Group B Streptococcal Maternal Colonization and Neonatal Disease: Molecular Mechanisms and Preventative Approaches

Abstract

Group B Streptococcus (GBS) colonizes the gastrointestinal and vaginal epithelium of a significant percentage of healthy women, with potential for ascending intrauterine infection or transmission during parturition, creating a risk of serious disease in the vulnerable newborn. This review highlights new insights on the bacterial virulence determinants, host immune responses, and microbiome interactions that underpin GBS vaginal colonization, the proximal step in newborn infectious disease pathogenesis. From the pathogen perspective, the function GBS adhesins and biofilms, β-hemolysin/cytolysin toxin, immune resistance factors, sialic acid mimicry, and two-component transcriptional regulatory systems are reviewed. From the host standpoint, pathogen recognition, cytokine responses, and the vaginal mucosal and placental immunity to the pathogen are detailed. Finally, the rationale, efficacy, and potential unintended consequences of current universal recommended intrapartum antibiotic prophylaxis are considered, with updates on new developments toward a GBS vaccine or alternative approaches to reducing vaginal colonization.

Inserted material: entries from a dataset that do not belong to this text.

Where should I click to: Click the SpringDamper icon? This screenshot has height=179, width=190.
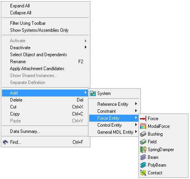tap(143, 150)
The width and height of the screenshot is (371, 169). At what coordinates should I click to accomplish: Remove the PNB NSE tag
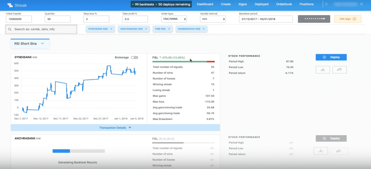click(x=169, y=29)
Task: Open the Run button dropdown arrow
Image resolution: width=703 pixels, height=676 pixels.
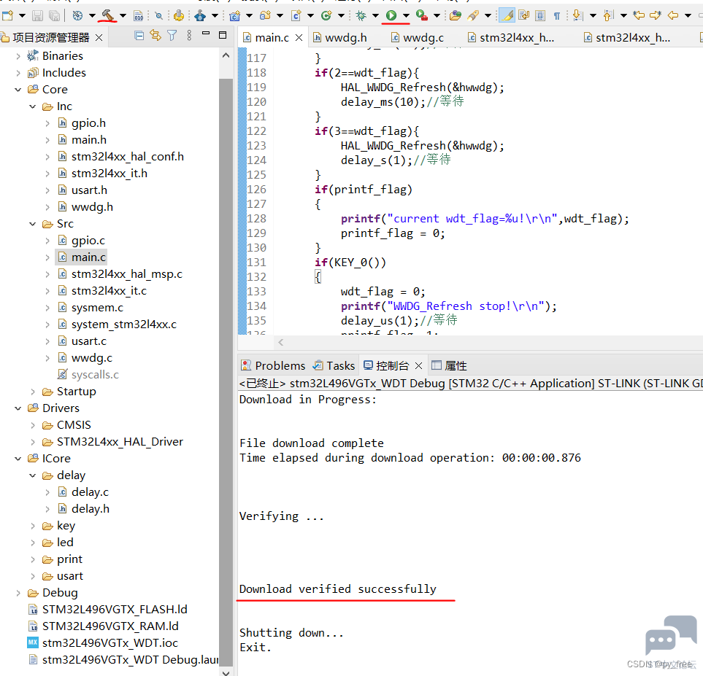Action: point(406,16)
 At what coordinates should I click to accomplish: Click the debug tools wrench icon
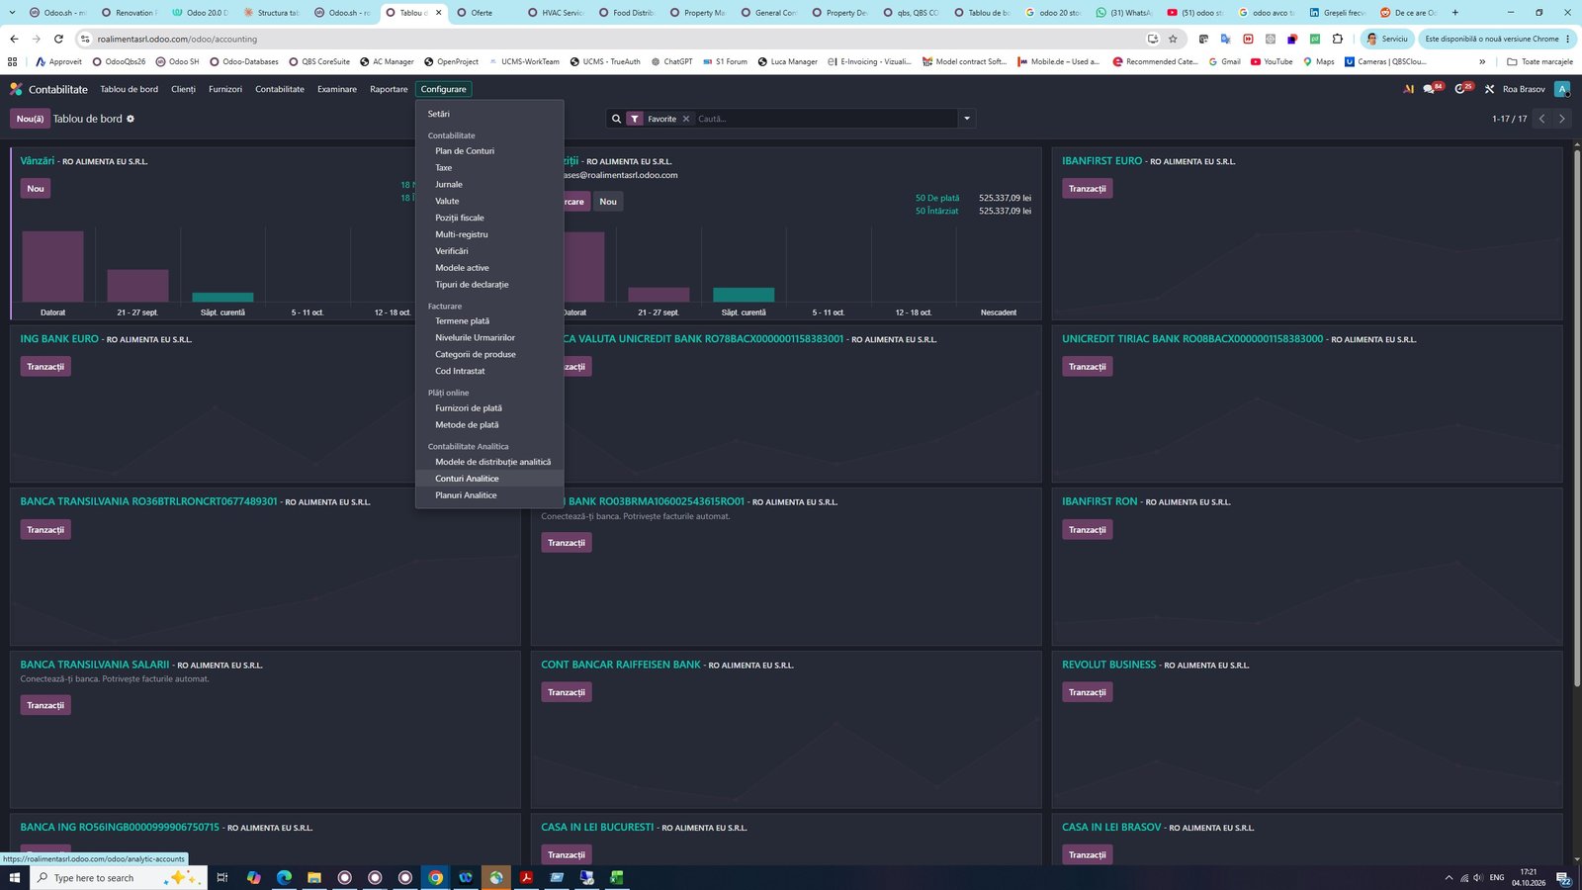pos(1489,89)
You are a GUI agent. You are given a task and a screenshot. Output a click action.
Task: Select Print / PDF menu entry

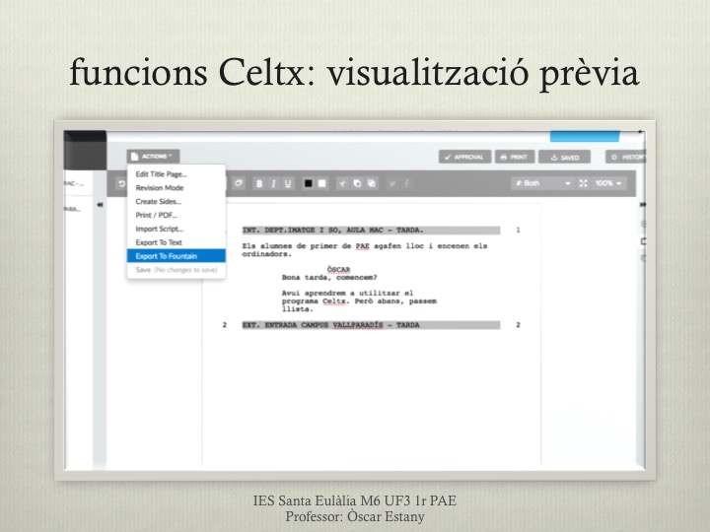click(x=157, y=215)
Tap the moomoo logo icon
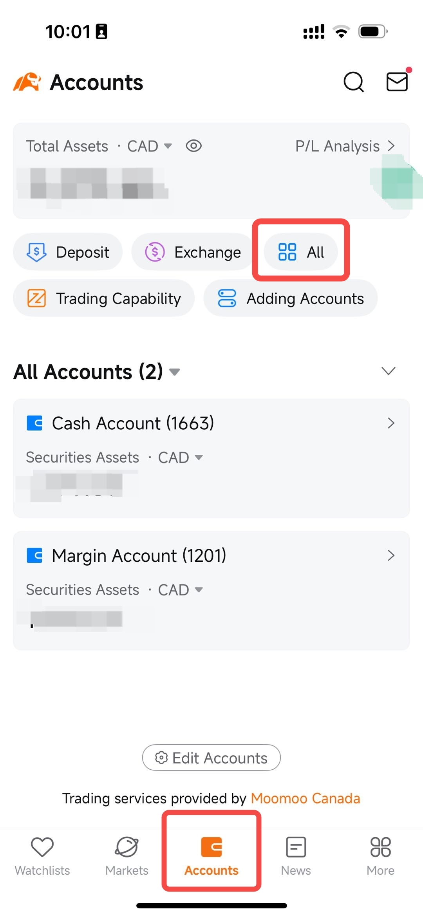 pyautogui.click(x=27, y=82)
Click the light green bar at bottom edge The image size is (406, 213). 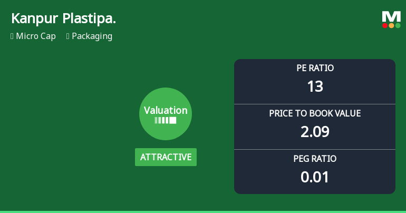point(203,211)
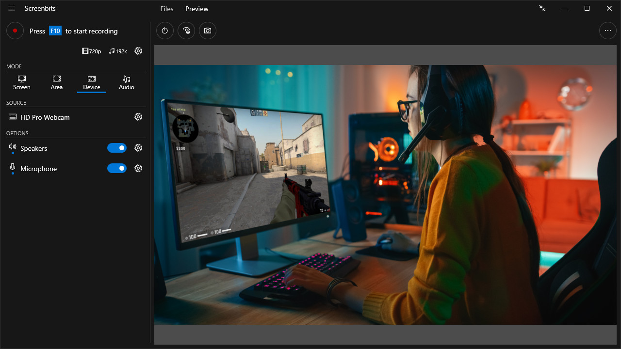
Task: Open recording quality settings gear
Action: click(x=138, y=51)
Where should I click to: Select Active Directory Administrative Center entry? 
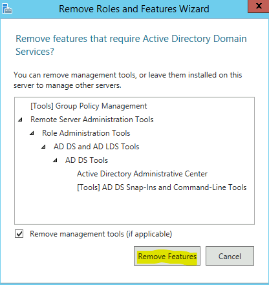[142, 174]
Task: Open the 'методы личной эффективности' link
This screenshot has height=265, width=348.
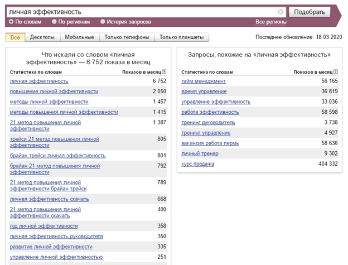Action: pos(49,102)

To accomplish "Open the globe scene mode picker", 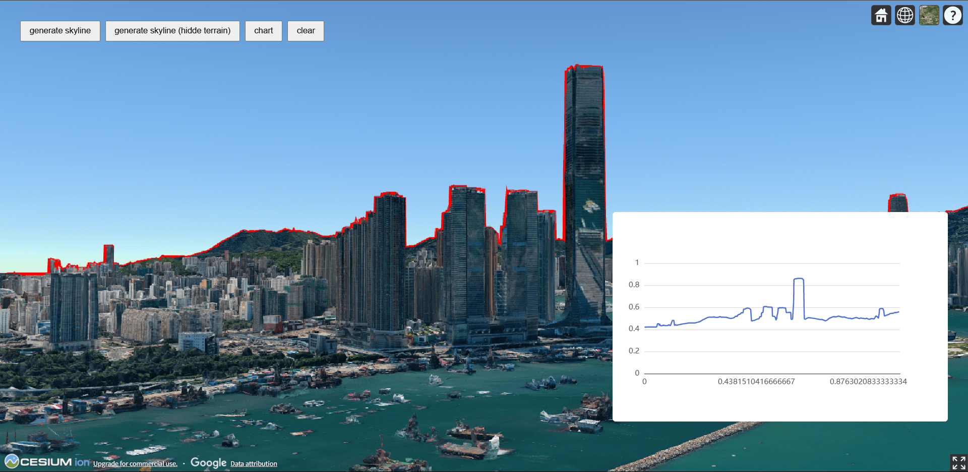I will [904, 16].
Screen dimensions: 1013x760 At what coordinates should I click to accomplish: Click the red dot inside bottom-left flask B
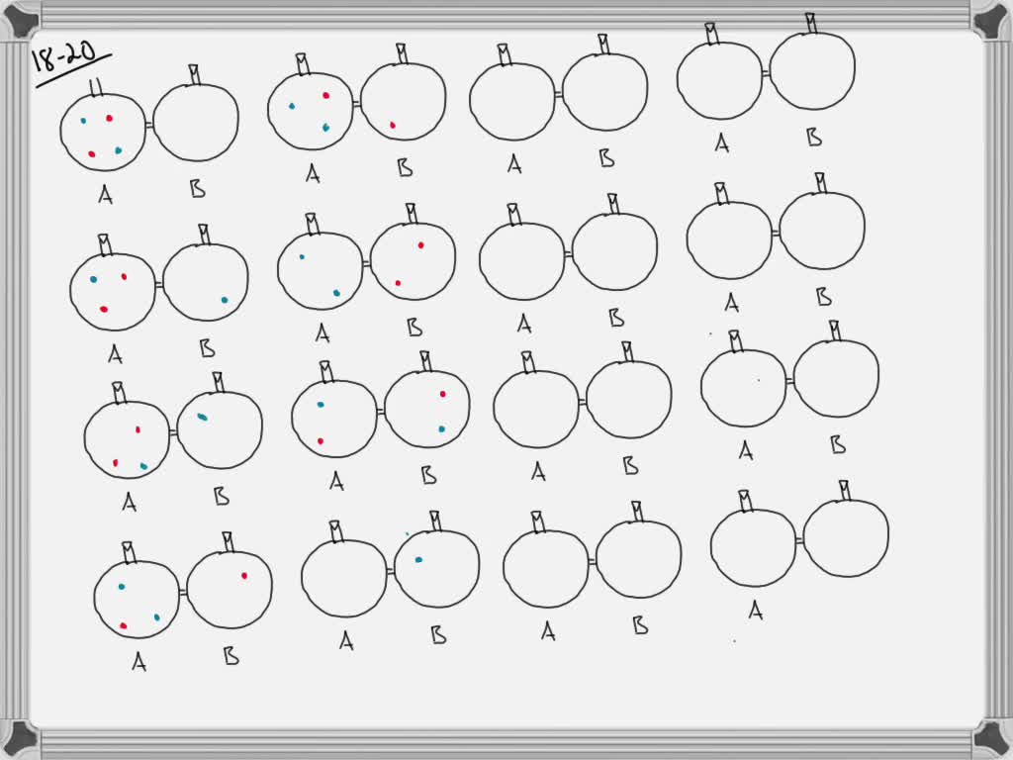(244, 576)
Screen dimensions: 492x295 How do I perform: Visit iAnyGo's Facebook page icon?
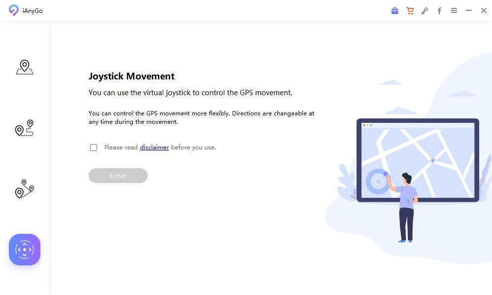439,10
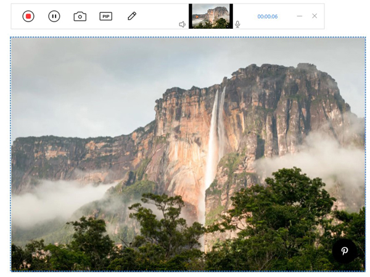Click the Pinterest save button on image
This screenshot has width=370, height=277.
click(345, 251)
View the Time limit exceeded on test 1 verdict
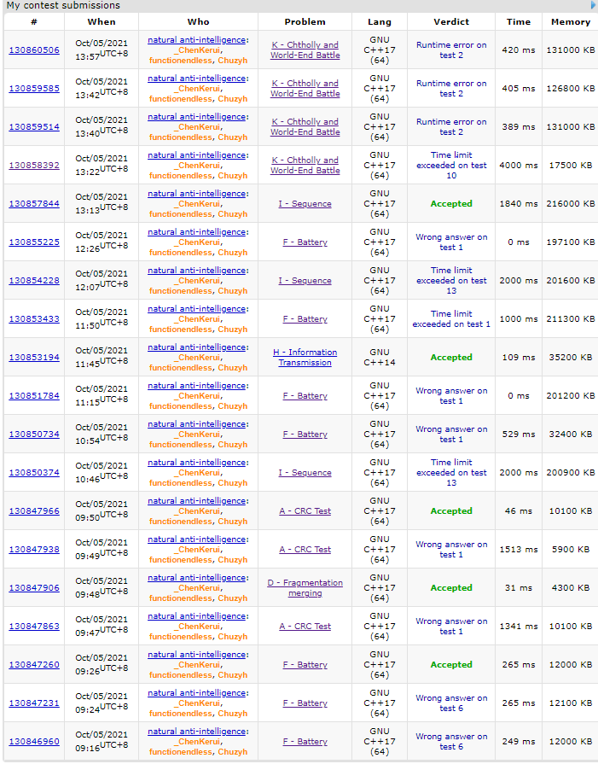Screen dimensions: 598x764 pyautogui.click(x=451, y=319)
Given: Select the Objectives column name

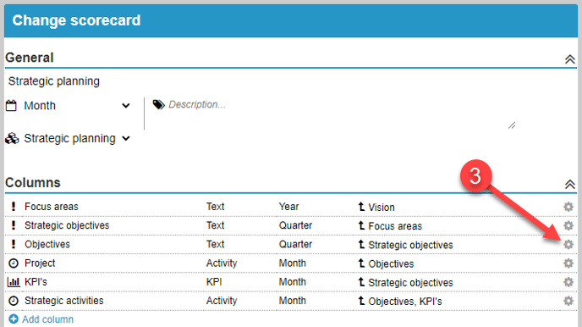Looking at the screenshot, I should [47, 245].
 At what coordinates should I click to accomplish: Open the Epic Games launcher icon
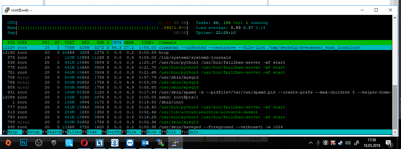[x=54, y=143]
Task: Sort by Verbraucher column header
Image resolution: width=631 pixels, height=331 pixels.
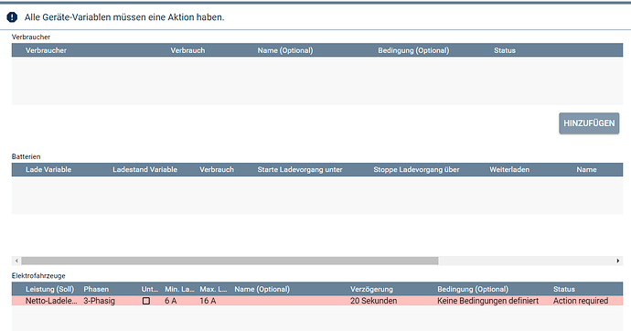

Keywords: group B Streptococcus; intrapartum antibiotic prophylaxis; neonatal sepsis; postpartum disease; vaginal colonization; virulence factors.

Figure 1

Host and bacterial factors contributing to group B Streptococcus (GBS) vaginal colonization. Within the vaginal tract, GBS interacts with other vaginal flora. Lactobacillus and GBS both possess antagonistic activity against each other, likely through production of antimicrobial peptides and niche competition. GBS produces countermeasures such as the protease NSR, which degrades the lantibiotic Nisin produced by Lactococcus. Other flora, such as C. albicans, facilitate GBS vaginal colonization in part through the GBS adhesion BspA. GBS binds to host vaginal epithelial cells and extracellular matrix proteins through surface adhesins including pili, Srr-1 and Srr-2, BsaB, BspA, and BibA. Upon interaction with the epithelium, GBS elicits host cytokine responses such as IL-1β, IL-8, CXCL1, and CXCL2, the latter two of which can be degraded by the serine protease CspA. The vaginal epithelium can also generate antimicrobial peptides, such as LL-37 or β-defensins, which GBS deflects with lipoteichoic acid-anchored d-alanine, or possibly degrades through yet unidentified peptidases. GBS further thwarts innate immune mechanisms by blocking capsular deposition of C3b or through degradation of C5a via ScpB. GBS uses multiple two-component systems to sense environmental conditions and regulate virulence and survival factors via response regulators such as CovR and CiaR.